▸ Objectif: Réécrivez les enregistrements ci-dessous en substituant « navigation arrow » à « pagination arrow », sans rien modifier d'autre. N'incluez pas les images dans la réponse.

━━━━━ Enregistrements

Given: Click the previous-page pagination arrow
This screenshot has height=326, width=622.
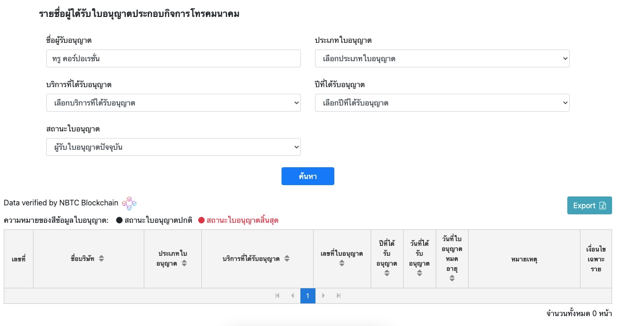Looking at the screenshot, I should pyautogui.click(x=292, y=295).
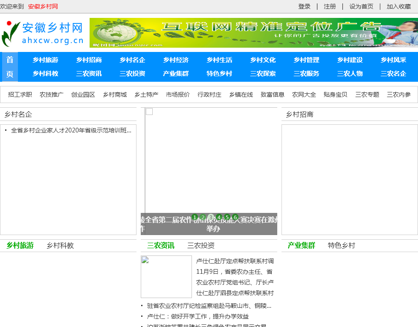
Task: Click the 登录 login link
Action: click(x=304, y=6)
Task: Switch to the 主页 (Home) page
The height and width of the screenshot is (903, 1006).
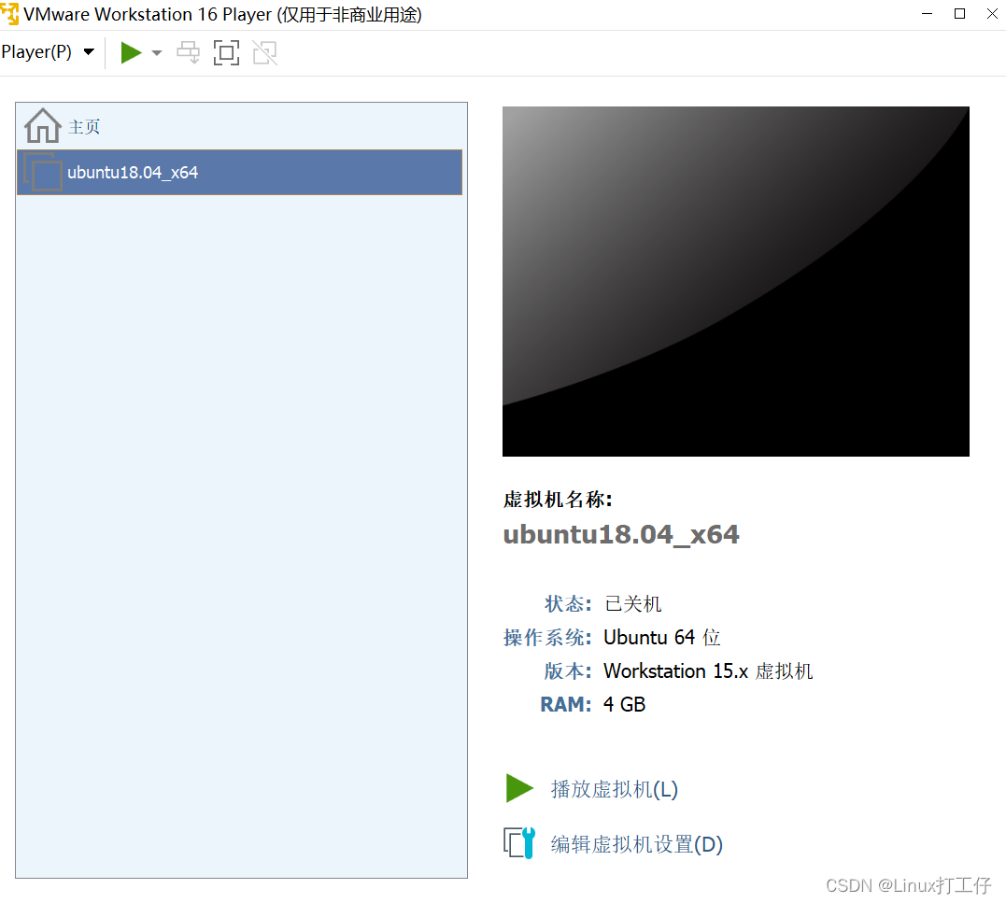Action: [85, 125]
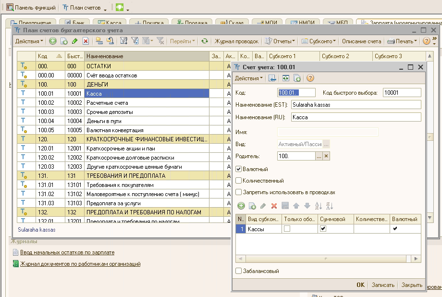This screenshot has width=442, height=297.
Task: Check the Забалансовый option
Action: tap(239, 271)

━━━━━━━━━━

▸ Résultat:
Given: Click the previous-page navigation arrow
This screenshot has height=326, width=622.
Looking at the screenshot, I should pyautogui.click(x=292, y=295).
Task: Click the 登录 login link
Action: click(x=304, y=6)
Task: Switch to the 主页 (Home) page
The height and width of the screenshot is (903, 1006).
Action: [85, 125]
This screenshot has width=442, height=297.
Task: Check the Забалансовый option
Action: tap(239, 271)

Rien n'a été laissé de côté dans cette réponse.